Intervention de Christiane Taubira

Réunion du 27 février 2013 à 14h30
Amnistie à l'occasion de mouvements sociaux — Adoption d'une proposition de loi

Christiane Taubira :

Monsieur le président, mesdames, messieurs les sénateurs, nous voici rassemblés pour examiner cette proposition de loi déposée par le groupe CRC et probablement l’amender encore. Ce faisant, nous sommes inspirés par le souci d’accomplir un acte politique, républicain, de concorde sociale qui permette, au-delà des décisions de justice qui ont pu être prononcées, de prendre en considération les combats menés par les organisations syndicales aux côtés de salariés inquiets.

Leurs inquiétudes se manifestent dans un contexte de désordre économique et social qui n’échappe à personne. Nous savons à quel point la détresse traverse pratiquement toutes les filières d’activité : certaines étaient déjà vulnérables depuis quelques années ou quelques mois, d’autres sont en train de le devenir. Nous faisons face à une dégradation générale qui, malheureusement, se mesure.

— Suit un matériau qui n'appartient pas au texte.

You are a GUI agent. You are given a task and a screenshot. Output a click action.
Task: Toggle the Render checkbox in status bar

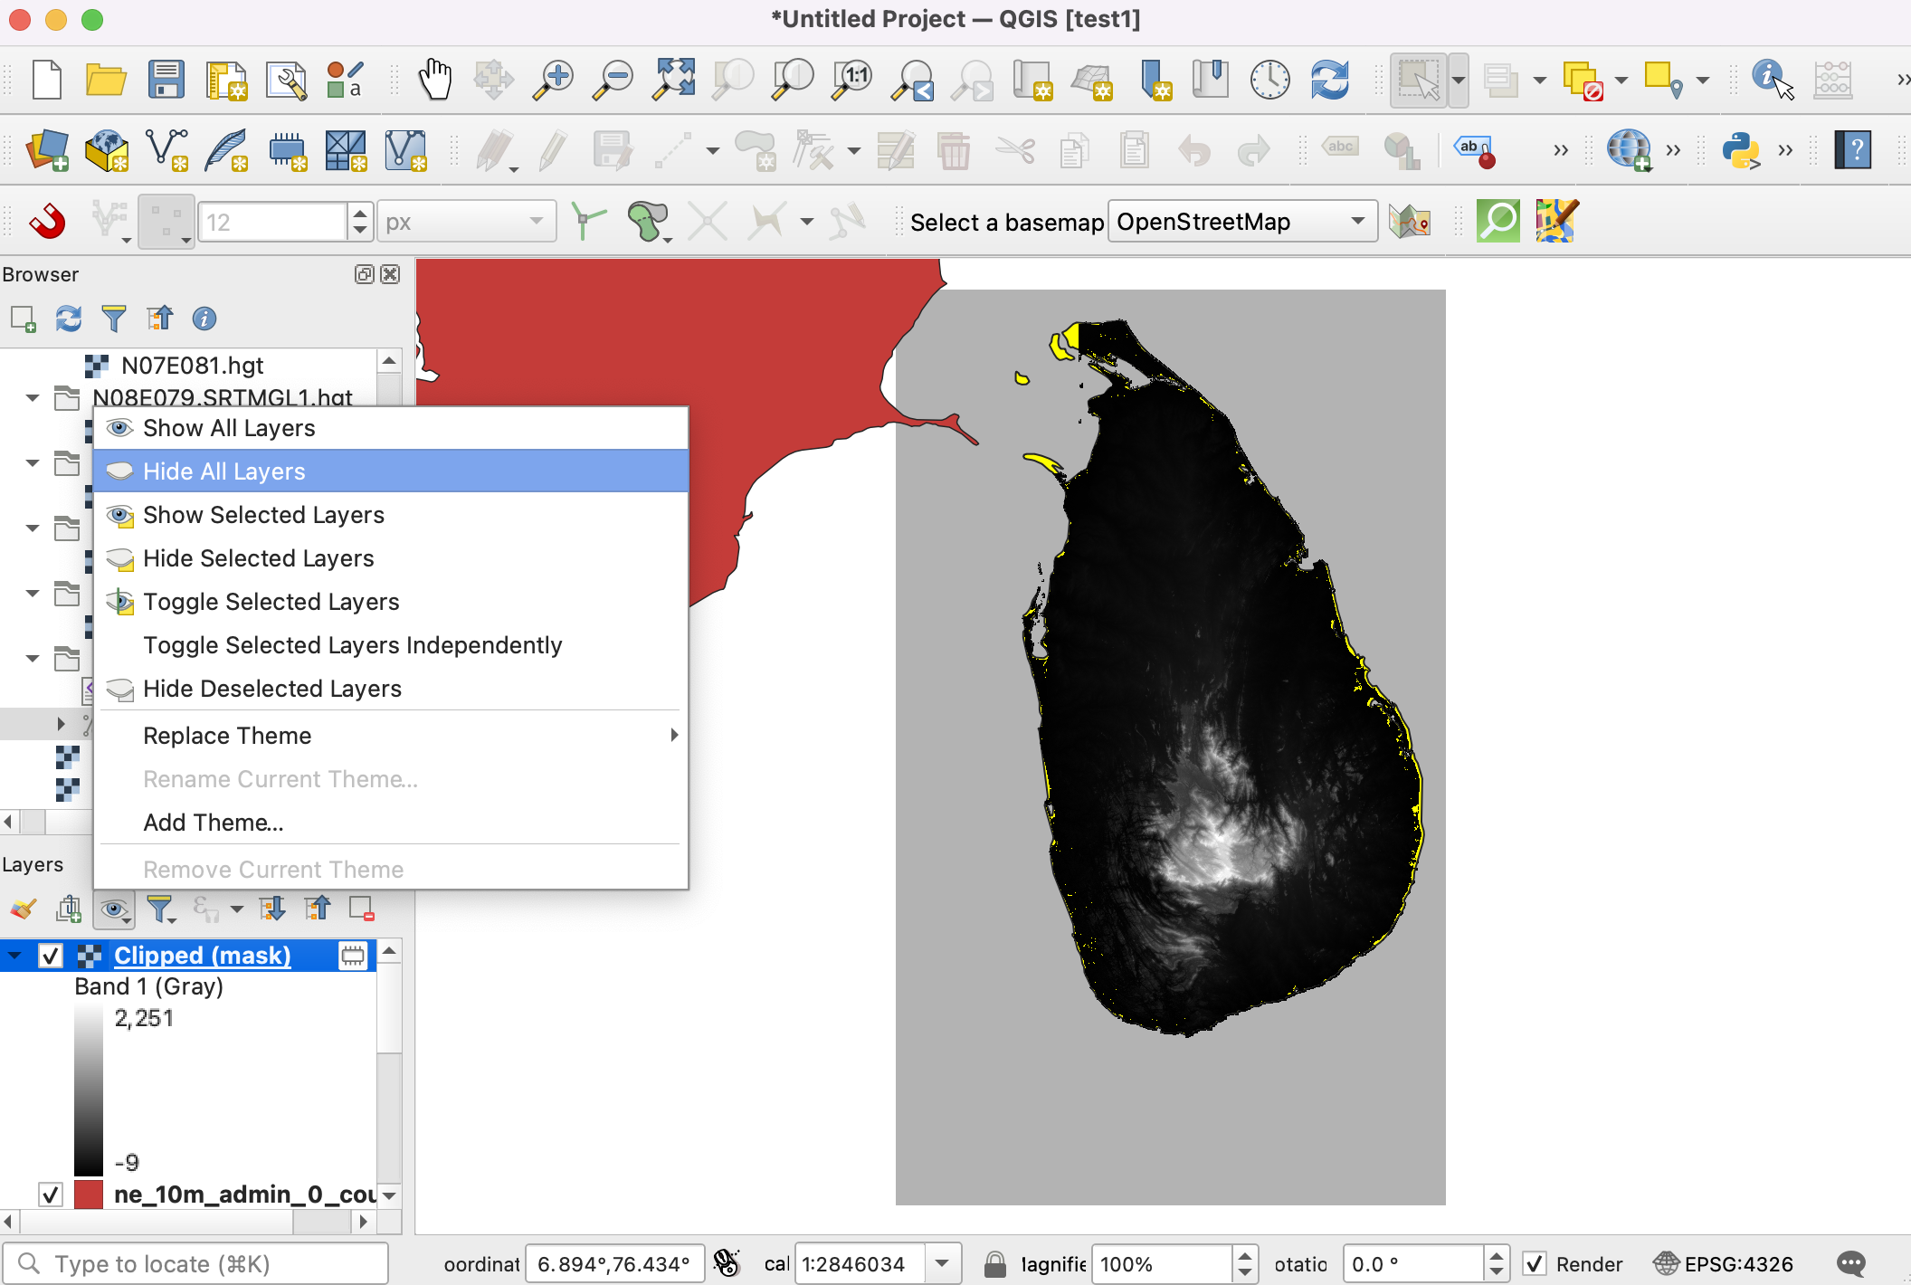click(1535, 1263)
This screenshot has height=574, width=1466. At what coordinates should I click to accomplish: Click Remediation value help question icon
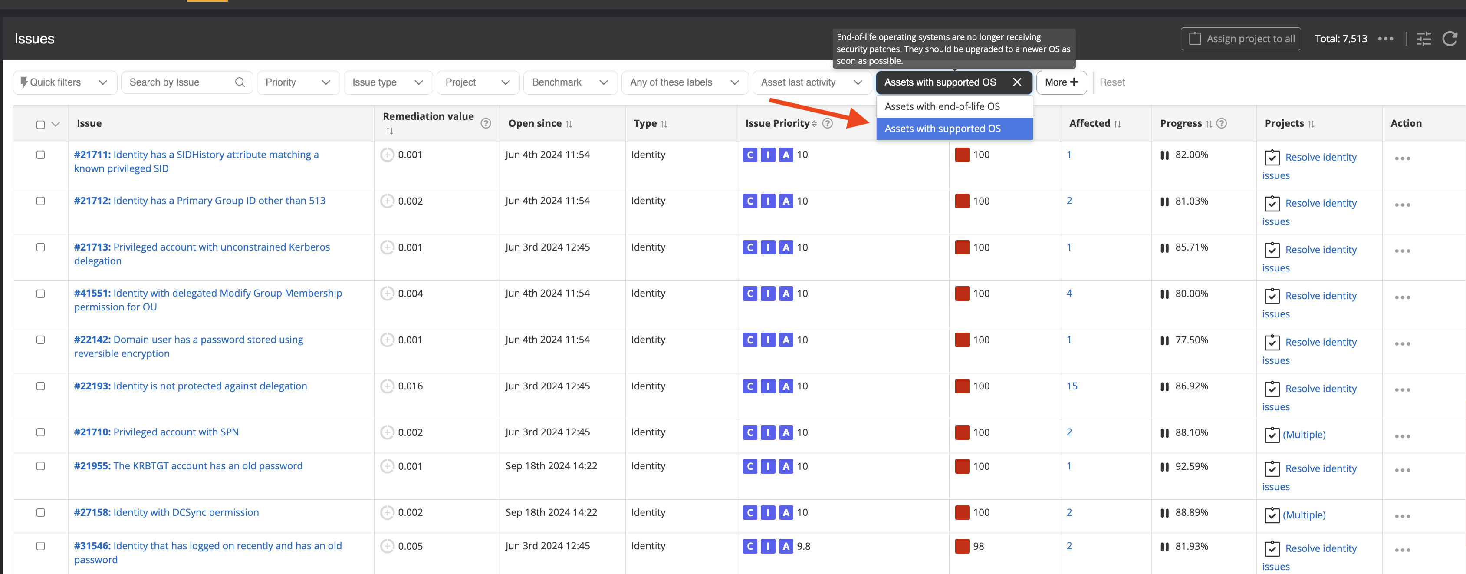click(x=485, y=124)
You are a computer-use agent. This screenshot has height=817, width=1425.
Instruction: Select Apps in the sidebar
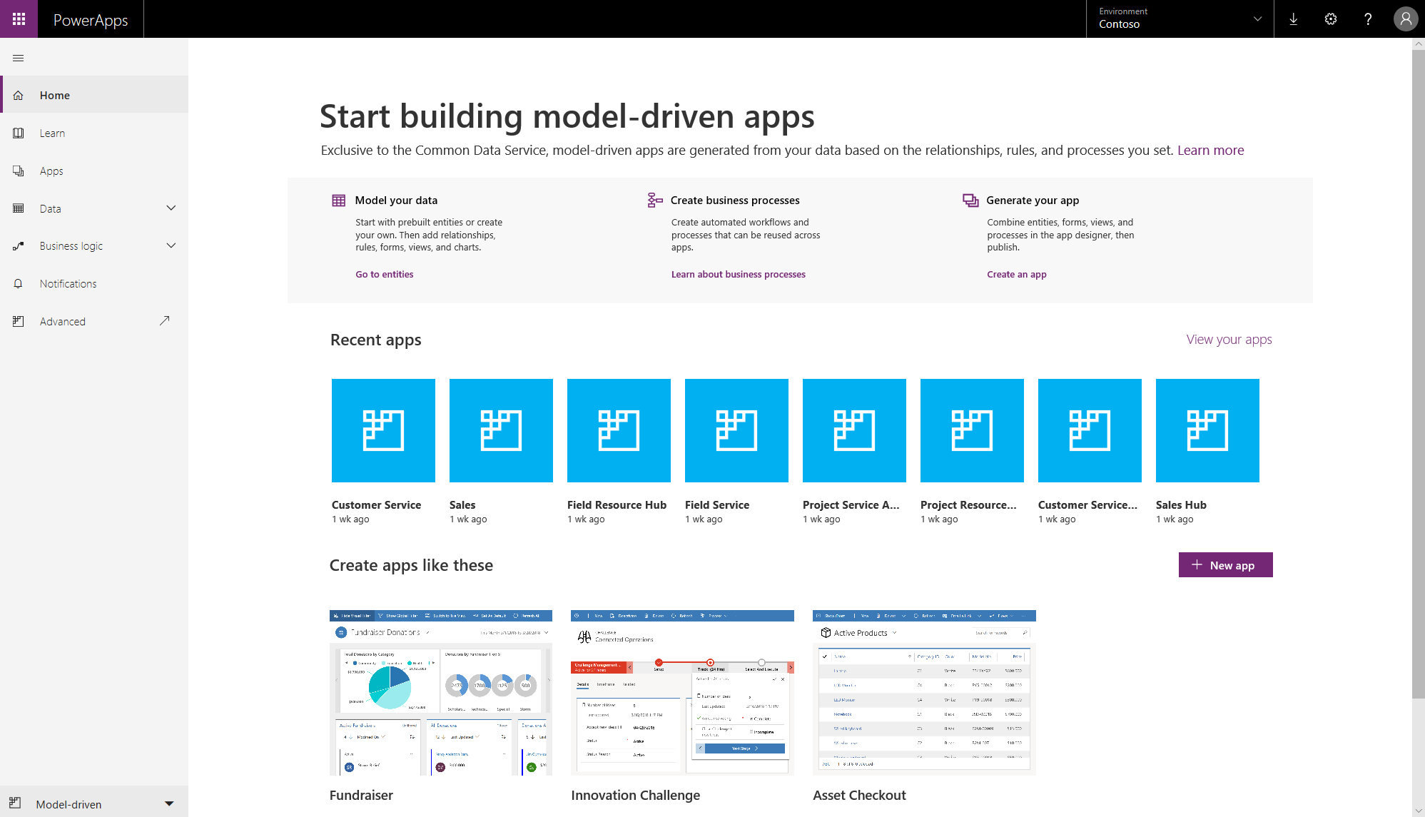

Le Gouvernement travaille d’arrache-pied et agit chaque jour afin que cet épisode s’achève rapidement. Il n’en demeure pas moins que les indicateurs sont inquiétants : le Gouvernement est entré en fonction il y a neuf mois, mais il est confronté au vingt et unième mois consécutif de hausse du chômage. Ce signal extrêmement inquiétant témoigne d’une situation de l’emploi fortement dégradée. Rappelons que, sur les cinq dernières années, plus d’un million de chômeurs supplémentaires ont été enregistrés : en comptant leurs familles, plusieurs millions de personnes ont ainsi été jetées dans la précarité. Il faut ajouter que 8, 5 millions de personnes vivent en deçà du seuil de pauvreté.

Cette situation économique et sociale appelle donc une attention toute particulière, dont fait, bien entendu, partie l’action syndicale menée aux côtés de salariés qui se battent contre la perspective de plans sociaux, action dont nous souhaitons évidemment qu’elle se déroule dans le cadre de la loi.

Je tiens à rappeler que la justice elle-même prend déjà en considération cette situation particulière, puisqu’il semble qu’assez peu de condamnations soient prononcées – j’expliquerai ensuite les raisons qui motivent ces précautions oratoires et le fait que je ne puisse être plus précise. Lorsqu’un conflit social aboutit à une issue judiciaire, les juges usent en effet de leur pouvoir d’appréciation de l’opportunité des poursuites pour contribuer à l’apaisement.

Néanmoins, des poursuites ont été engagées, notamment lorsque le ministère public a considéré qu’il avait été porté atteinte à l’autorité de l’État. Tel fut le cas pour les dégradations infligées à la sous-préfecture de Compiègne, pour le conflit de l’usine Continental – dont je ne dirai rien, puisque la procédure est encore en cours – ou pour l’affaire du fourgon de police dégradé dans le cadre d’un mouvement agricole.

La dernière affaire en date concerne ceux que l’on a appelés « les cinq de Roanne » : les faits en cause, à savoir l’inscription de tags sur les murs d’une sous-préfecture, sont intervenus à l’occasion d’une manifestation contre la réforme des retraites, en septembre 2010. En novembre 2012, la cour d’appel de Lyon a prononcé une condamnation, assortie d’une dispense de peine, conformément à la politique judiciaire généralement observée dans le cadre de ce type de conflits.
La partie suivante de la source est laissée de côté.